# What needs to be done
Nothing outside the range below should be printed. Output exactly the lines from the line with "Image resolution: width=1575" to the line with "Screen dimensions: 1024x504", both included.

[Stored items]
────────────────────

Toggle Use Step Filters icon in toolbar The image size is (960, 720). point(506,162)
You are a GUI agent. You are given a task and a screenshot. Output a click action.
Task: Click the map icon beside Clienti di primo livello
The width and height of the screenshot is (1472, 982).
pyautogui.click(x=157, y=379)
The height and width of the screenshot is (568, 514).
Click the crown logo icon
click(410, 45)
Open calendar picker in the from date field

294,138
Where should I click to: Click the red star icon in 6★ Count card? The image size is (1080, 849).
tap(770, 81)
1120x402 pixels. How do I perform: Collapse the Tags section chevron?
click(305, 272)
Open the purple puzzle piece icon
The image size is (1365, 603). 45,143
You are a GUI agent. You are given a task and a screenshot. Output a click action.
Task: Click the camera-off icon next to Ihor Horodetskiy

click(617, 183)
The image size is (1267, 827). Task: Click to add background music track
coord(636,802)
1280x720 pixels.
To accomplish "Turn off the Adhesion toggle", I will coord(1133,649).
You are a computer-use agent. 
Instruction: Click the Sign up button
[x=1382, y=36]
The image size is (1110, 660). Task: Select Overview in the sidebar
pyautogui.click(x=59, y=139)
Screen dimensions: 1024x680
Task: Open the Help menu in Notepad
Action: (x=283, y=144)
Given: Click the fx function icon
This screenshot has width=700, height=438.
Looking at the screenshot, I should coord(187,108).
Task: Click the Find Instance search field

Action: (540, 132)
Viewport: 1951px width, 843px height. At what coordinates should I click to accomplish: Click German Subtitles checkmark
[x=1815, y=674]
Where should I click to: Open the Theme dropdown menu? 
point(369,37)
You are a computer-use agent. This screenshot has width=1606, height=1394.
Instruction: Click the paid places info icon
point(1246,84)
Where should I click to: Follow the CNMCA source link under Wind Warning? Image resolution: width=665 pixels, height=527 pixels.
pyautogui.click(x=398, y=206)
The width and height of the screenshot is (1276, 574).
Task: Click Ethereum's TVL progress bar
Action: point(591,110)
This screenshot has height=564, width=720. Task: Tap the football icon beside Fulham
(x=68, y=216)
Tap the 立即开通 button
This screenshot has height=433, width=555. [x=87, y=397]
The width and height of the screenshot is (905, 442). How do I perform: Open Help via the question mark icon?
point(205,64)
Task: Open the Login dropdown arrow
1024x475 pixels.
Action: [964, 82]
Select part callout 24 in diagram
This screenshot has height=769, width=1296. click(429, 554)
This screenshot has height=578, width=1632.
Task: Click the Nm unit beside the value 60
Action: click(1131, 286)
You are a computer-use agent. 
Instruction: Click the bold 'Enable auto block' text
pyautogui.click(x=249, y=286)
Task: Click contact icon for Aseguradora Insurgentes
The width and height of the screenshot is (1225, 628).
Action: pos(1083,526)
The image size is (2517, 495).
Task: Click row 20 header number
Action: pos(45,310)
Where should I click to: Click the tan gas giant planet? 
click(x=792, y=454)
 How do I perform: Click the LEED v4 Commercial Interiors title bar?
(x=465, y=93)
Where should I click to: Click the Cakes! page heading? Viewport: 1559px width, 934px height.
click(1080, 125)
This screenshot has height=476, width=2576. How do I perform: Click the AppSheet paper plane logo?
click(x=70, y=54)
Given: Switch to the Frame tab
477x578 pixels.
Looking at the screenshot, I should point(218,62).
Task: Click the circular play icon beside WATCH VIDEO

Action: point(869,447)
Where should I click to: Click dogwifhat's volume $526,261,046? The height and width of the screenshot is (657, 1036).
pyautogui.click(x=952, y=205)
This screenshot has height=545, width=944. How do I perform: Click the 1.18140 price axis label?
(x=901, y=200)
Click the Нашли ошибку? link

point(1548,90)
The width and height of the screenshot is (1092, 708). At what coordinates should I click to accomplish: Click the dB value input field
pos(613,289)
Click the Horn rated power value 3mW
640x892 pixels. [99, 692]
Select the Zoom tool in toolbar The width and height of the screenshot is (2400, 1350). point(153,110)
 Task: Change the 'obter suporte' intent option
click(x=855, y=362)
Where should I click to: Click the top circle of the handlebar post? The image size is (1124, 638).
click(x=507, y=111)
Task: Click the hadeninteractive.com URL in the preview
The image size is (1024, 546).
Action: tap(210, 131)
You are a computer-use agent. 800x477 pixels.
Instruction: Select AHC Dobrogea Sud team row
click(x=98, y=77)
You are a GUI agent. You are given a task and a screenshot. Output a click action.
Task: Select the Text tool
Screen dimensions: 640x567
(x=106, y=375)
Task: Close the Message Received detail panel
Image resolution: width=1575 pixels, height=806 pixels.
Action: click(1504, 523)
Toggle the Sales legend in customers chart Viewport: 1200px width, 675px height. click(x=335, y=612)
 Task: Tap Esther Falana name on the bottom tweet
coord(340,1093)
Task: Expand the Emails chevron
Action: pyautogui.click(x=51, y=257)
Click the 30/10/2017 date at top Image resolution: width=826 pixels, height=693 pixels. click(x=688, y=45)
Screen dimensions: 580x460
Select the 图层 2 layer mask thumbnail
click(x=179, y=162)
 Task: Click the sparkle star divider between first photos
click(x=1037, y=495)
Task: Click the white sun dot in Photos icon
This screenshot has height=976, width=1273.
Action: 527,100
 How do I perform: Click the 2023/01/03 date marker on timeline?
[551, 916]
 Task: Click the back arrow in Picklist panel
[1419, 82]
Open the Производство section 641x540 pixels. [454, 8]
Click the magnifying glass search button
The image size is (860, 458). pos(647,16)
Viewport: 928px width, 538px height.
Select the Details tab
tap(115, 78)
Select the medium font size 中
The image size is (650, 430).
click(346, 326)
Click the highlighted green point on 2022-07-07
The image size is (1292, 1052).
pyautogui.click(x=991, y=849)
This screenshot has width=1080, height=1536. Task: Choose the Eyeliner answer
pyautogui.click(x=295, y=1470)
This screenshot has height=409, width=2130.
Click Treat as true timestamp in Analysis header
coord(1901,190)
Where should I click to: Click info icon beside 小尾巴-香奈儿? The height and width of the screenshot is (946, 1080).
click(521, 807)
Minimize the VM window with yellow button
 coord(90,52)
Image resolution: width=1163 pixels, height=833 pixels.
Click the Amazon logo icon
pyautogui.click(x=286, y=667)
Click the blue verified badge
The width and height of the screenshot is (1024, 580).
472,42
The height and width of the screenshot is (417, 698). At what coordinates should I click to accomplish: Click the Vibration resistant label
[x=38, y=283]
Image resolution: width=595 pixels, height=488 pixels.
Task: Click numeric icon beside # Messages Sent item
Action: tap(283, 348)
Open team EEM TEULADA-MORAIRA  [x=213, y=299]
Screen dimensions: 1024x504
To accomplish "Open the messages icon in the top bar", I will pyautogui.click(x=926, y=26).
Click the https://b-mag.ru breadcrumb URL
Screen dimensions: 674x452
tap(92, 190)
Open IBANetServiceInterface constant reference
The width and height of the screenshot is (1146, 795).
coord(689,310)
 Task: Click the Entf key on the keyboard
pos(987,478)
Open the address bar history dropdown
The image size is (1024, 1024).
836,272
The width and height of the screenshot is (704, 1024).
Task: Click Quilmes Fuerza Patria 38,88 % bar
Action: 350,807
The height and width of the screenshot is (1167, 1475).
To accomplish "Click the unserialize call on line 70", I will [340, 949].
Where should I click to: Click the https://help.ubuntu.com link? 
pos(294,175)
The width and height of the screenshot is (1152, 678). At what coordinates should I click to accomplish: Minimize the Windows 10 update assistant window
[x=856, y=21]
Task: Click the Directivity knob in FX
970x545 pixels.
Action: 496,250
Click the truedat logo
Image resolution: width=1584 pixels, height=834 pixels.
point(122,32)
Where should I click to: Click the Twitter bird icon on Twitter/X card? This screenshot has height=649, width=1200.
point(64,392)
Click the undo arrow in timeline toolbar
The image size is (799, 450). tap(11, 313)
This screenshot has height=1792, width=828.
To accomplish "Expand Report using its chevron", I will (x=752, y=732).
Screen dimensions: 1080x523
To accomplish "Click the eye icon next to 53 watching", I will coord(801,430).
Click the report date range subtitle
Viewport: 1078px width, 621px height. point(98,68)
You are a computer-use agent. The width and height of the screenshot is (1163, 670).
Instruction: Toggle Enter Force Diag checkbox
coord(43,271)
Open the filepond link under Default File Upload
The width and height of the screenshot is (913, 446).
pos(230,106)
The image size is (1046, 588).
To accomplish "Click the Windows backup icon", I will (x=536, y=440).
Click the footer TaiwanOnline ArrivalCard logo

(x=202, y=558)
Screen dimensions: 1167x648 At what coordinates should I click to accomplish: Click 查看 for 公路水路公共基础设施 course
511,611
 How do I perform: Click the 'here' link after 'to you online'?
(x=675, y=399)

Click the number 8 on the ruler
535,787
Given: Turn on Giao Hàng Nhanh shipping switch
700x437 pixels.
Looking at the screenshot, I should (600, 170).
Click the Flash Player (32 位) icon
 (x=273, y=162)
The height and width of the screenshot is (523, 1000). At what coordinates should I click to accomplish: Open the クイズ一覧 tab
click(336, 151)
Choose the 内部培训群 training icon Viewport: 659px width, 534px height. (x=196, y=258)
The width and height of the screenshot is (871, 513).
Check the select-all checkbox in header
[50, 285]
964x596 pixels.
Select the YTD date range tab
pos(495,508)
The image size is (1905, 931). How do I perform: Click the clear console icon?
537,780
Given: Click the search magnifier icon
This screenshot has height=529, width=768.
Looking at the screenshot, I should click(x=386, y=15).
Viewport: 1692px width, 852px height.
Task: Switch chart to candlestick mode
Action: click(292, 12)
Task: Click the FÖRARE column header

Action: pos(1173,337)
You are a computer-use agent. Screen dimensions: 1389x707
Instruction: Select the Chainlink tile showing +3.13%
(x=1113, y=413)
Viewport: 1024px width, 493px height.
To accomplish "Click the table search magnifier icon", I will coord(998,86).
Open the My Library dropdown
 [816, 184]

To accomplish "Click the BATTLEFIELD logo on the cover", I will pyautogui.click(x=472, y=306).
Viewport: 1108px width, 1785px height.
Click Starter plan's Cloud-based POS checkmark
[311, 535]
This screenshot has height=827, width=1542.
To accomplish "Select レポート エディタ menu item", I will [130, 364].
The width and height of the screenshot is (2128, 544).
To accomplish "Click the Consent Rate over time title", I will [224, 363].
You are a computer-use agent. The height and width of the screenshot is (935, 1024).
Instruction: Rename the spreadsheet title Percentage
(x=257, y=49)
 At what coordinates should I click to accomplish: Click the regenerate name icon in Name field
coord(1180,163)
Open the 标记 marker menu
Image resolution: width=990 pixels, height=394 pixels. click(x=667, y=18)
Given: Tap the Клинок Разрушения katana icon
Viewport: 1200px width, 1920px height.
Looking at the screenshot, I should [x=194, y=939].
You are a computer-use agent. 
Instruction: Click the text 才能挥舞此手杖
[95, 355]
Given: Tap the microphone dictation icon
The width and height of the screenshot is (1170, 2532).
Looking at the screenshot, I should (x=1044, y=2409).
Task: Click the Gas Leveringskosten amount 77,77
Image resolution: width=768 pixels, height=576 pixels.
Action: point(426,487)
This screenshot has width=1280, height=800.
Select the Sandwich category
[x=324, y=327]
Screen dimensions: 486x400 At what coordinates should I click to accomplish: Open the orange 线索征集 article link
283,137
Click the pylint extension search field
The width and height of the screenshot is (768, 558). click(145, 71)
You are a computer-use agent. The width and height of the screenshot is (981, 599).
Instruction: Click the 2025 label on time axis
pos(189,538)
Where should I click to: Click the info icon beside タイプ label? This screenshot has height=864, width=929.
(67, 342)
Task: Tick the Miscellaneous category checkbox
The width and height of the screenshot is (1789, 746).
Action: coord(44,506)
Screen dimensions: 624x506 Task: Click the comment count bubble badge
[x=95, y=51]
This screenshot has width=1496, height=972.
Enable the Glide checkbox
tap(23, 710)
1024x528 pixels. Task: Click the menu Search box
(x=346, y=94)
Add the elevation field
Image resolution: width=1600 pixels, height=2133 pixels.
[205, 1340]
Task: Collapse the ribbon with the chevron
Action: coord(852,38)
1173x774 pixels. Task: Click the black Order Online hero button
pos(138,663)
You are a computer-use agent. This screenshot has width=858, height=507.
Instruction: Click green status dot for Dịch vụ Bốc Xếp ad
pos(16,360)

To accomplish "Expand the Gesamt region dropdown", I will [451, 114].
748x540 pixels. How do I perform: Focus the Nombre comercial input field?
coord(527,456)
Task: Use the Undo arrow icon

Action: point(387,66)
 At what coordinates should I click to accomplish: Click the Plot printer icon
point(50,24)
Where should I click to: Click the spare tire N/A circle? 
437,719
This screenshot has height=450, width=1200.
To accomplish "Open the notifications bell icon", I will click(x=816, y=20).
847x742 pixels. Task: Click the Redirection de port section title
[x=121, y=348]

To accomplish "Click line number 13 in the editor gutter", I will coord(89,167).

────────────────────

# Task solution
Image resolution: width=1575 pixels, height=806 pixels.
Action: click(1504, 523)
Toggle the Sales legend in customers chart Viewport: 1200px width, 675px height. click(x=335, y=612)
 Task: Tap Esther Falana name on the bottom tweet
coord(340,1093)
Task: Expand the Emails chevron
Action: pyautogui.click(x=51, y=257)
Click the 30/10/2017 date at top Image resolution: width=826 pixels, height=693 pixels. click(x=688, y=45)
Screen dimensions: 580x460
Select the 图层 2 layer mask thumbnail
click(x=179, y=162)
 Task: Click the sparkle star divider between first photos
click(x=1037, y=495)
Task: Click the white sun dot in Photos icon
This screenshot has height=976, width=1273.
Action: 527,100
 How do I perform: Click the 2023/01/03 date marker on timeline?
[551, 916]
 Task: Click the back arrow in Picklist panel
[1419, 82]
Open the Производство section 641x540 pixels. [454, 8]
Click the magnifying glass search button
The image size is (860, 458). pos(647,16)
Viewport: 928px width, 538px height.
Select the Details tab
tap(115, 78)
Select the medium font size 中
The image size is (650, 430).
click(346, 326)
Click the highlighted green point on 2022-07-07
The image size is (1292, 1052).
pyautogui.click(x=991, y=849)
This screenshot has width=1080, height=1536. Task: Choose the Eyeliner answer
pyautogui.click(x=295, y=1470)
This screenshot has height=409, width=2130.
Click Treat as true timestamp in Analysis header
coord(1901,190)
Where should I click to: Click info icon beside 小尾巴-香奈儿? The height and width of the screenshot is (946, 1080).
click(521, 807)
Minimize the VM window with yellow button
 coord(90,52)
Image resolution: width=1163 pixels, height=833 pixels.
Click the Amazon logo icon
pyautogui.click(x=286, y=667)
Click the blue verified badge
The width and height of the screenshot is (1024, 580).
472,42
The height and width of the screenshot is (417, 698). At what coordinates should I click to accomplish: Click the Vibration resistant label
[x=38, y=283]
Image resolution: width=595 pixels, height=488 pixels.
Task: Click numeric icon beside # Messages Sent item
Action: tap(283, 348)
Open team EEM TEULADA-MORAIRA  [x=213, y=299]
Screen dimensions: 1024x504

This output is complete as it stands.